There is now a clear pattern emerging that this generation of young Wallabies is made of the sternest stuff. This gives them the best chance of challenging the All Blacks in England in 2015 for the RWC.
As if forged and then precision cut by laser, this squad emerged and discovered itself in Rosario. I will call them the Rosario 22.
The same thing happened to the Australian cricket team in the late 1980s when they won the 1987 World Cup and then defeated England at home in 1989, both against the odds and under extremely unflattering epithets from the fourth estate.
The Rosario 22 are nothing like the finished article yet. They will struggle against the All Blacks in Brisbane. However, we are at the start of a four-year cycle and RWCs are not won now.

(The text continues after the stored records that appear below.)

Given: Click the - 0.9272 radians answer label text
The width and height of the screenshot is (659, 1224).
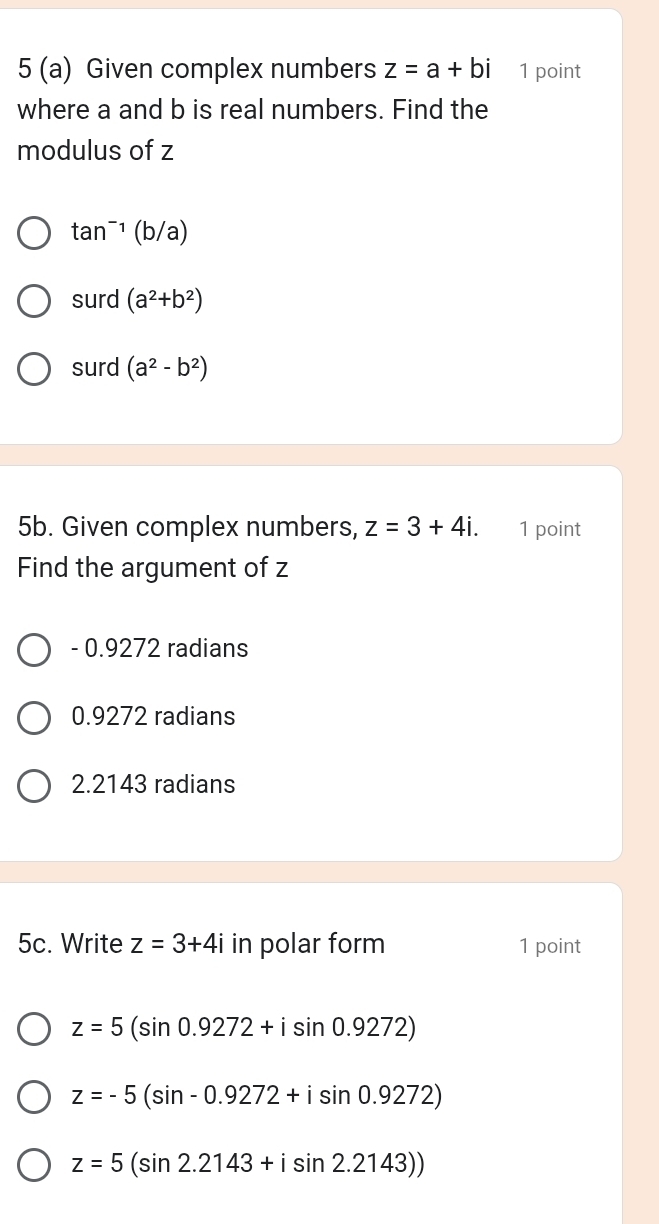Looking at the screenshot, I should (x=160, y=649).
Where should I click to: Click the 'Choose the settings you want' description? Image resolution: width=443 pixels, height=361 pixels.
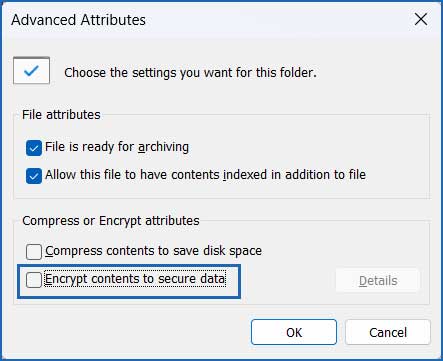click(x=190, y=72)
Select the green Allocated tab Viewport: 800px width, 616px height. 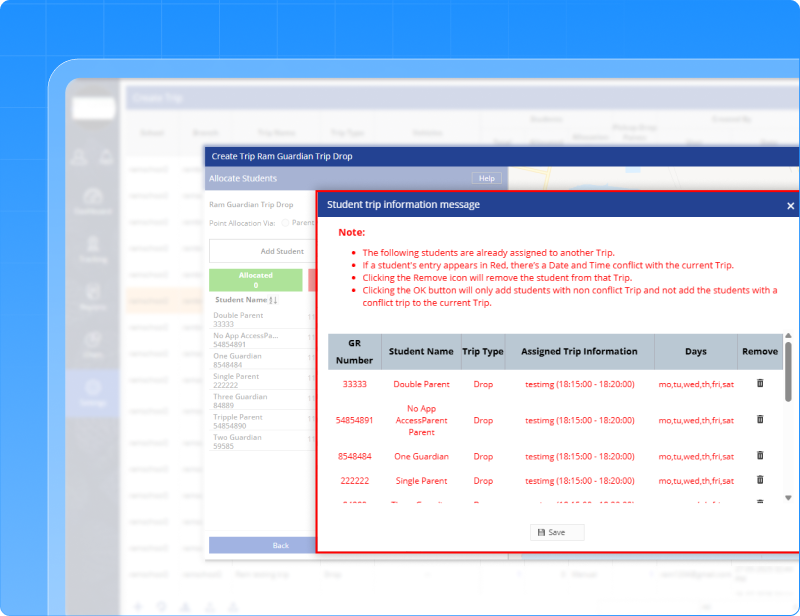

Despite lacking the combined 83 Test caps of supposedly key play makers Barnes (45) and Cooper (38), and the inclusion of inexperienced replacements, there were fewer brainless errors by the Rosario 22: no morale-damaging tweets or television appearances, no fluffed drop-outs, no charged-down kicks, no mindless chip-kicks and no huffing and puffing. This made life so much easier for the Rosario 22.
The Rosario 22 includes twelve players with fewer than 15 Test caps and eleven with fewer than ten.
Seven of the nine backs are babes in both Test caps and age. Harris (three and 24), Cummins (one and 25), Tapuai (two and 23), Phipps (five and 23), McCabe (13 and 24) and Shipperley (two and 21) have fewer than 15 Tests. Sheehan has just three Tests.
Of the 13 forwards, five are babes: Hooper has seven caps and is 21 years old, Timani has seven and is 26, Douglas has two and is 23, Dennis has eight and is 26, and Gill has 3 and is 20.
The misfortune of the injury toll has peeled back the layers and exposed the Rosario 22, thrusting them into international rugby well before their time. As the saying goes, ‘If you’re good enough, you’re old enough’.
They are good enough. They have repeatedly demonstrated the most important ingredient. Whether you call it character, determination, passion, stubbornness or plain youthful naiveté and self-belief, as a team, they give it their best for 80 minutes, no matter what. I ask no more.
The Rosario 22 will get better when they eliminate the inexperience that creates dropped passes, bombed tries, dropped high balls and silly penalties.
This character first arose during the Springboks game in RWC 2011. Everything said that they should have lost that game. Then they gathered their tired bodies and minds together to win five times against Wales, the current European champions in the space of seven months. They achieved this with a lengthening casualty list, a combination of dubious playing tactics and/or lack of attacking cohesion, and some brainless individual player performances on and off the field.
They were outclassed by the All Blacks in both games but tackled to a standstill in both games. They came from behind against the Springboks and the Pumas, kept playing in South Africa even with 14 men and then overcame the passion and atmosphere of Rosario and Roncero’s farewell game, not to mention the phantom laser.
Nathan Sharpe’s passionate and experienced leadership, clearly influenced by his class as an individual, his frequent, painful losses at the Reds and then the Force and his imminent retirement, has been a major factor. Horwill, Genia and Pocock just don’t have Sharpe’s leadership experience. It will come.
The next test of character for the Rosario 22 comes in two weeks against the All Blacks in Brisbane. They probably won’t win but they must play for 80 minutes and build on Rosario.
As soon as possible, Robbie Deans needs to do four things:
1. Anoint The Rosario 22
Anoint this squad as incumbents, not as seat-warmers for the injured. This gives the youngsters more self-belief and motivation and tells the injured stars to return with their A game if they want to keep their Wallabies dream alive.
For example, Mitchell, Tomane, Turner and O’Connor will need to surpass both Shipperley and Cummins for a starting wing position. AAC and Horne will need to oust Tapuai. Pocock will need to dominate Hooper and Gill at the breakdown and around the field to wear the 7 jersey.
In 2013, as the Lions arrive, the Wallabies will have the 20 currently injured, former starting players competing with the Rosario 22 for just 22 places. Expect this rivalry to feed into every one of the 20 Australian derby Super Rugby games in 2013.
2. Develop every player’s individual skill levels
These young players need help to develop into highly skilled players who can perform and execute these skills under intense pressure.
3. Backline Play
The Ioane try against Argentina and Dagg’s try in Sydney destroyed the myth that modern defences are superior to traditional attacks; I emplore Robbie Deans to encourage the return of deceptive and exciting backline play. It is essential to the scoreline, the attendances and the viewership.
4. High Tempo Play
In Rosario, the Wallabies were at their most effective when they played an up-tempo game. Higginbotham hit and bent the line and popped a pass to Sharpe at full pace. No defence can stop this type of attack. Kieran Read’s beautifully timed and brave run last week split the Argentinian defence and created an easy try for Cory Jane.
Let’s hope that the pattern of the past 12 games continues and flourishes.